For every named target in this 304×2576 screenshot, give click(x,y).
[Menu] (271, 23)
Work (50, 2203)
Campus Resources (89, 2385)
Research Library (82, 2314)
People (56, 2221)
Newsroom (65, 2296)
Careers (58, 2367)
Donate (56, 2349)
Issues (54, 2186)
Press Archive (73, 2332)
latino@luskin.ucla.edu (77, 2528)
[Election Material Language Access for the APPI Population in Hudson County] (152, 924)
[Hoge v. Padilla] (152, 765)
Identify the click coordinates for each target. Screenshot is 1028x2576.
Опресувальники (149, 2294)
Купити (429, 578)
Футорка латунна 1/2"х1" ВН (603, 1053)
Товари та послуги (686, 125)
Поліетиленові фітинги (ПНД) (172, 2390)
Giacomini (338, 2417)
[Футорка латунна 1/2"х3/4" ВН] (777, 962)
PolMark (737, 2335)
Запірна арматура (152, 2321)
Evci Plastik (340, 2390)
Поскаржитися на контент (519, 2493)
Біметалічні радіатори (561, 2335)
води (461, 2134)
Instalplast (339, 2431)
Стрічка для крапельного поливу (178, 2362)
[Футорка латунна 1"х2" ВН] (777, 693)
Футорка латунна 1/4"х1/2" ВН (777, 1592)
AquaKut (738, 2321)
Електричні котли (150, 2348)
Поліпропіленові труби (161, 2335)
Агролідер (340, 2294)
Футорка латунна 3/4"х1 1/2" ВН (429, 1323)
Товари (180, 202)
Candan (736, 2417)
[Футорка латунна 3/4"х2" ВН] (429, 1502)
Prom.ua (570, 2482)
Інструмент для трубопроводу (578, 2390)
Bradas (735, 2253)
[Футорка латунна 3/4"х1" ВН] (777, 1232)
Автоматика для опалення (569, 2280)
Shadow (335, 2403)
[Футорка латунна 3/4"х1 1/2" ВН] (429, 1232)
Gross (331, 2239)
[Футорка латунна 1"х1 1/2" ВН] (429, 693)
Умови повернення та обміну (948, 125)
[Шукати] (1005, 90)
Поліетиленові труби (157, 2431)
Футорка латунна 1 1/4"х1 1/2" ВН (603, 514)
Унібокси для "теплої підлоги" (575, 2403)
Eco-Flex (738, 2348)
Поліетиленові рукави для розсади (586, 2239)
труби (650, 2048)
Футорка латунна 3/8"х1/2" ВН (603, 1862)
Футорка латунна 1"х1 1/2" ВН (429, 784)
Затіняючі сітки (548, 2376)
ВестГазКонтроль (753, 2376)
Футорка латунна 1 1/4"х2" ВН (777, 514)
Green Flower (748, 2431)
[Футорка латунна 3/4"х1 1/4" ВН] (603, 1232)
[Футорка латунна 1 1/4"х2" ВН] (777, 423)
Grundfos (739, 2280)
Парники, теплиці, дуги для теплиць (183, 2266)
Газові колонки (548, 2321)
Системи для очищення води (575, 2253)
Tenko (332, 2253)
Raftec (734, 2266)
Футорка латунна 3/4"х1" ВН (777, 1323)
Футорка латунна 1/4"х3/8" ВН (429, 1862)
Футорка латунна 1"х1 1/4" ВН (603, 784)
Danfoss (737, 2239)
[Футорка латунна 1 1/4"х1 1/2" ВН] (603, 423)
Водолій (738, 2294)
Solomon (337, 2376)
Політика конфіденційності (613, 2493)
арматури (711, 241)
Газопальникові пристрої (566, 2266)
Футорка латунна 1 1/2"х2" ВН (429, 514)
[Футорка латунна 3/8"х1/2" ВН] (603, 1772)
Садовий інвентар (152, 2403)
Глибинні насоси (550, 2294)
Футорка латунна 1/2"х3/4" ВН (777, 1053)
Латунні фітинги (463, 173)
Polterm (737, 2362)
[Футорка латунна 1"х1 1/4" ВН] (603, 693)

##############################

■ **What is being asked**: Return exactly the run of lines that opens with the one containing "Solomon (337, 2376)" and closes with the last line of the records above.

■ **Response**:
Solomon (337, 2376)
Політика конфіденційності (613, 2493)
арматури (711, 241)
Газопальникові пристрої (566, 2266)
Футорка латунна 1 1/2"х2" ВН (429, 514)
[Футорка латунна 3/8"х1/2" ВН] (603, 1772)
Садовий інвентар (152, 2403)
Глибинні насоси (550, 2294)
Футорка латунна 1/2"х3/4" ВН (777, 1053)
Латунні фітинги (463, 173)
Polterm (737, 2362)
[Футорка латунна 1"х1 1/4" ВН] (603, 693)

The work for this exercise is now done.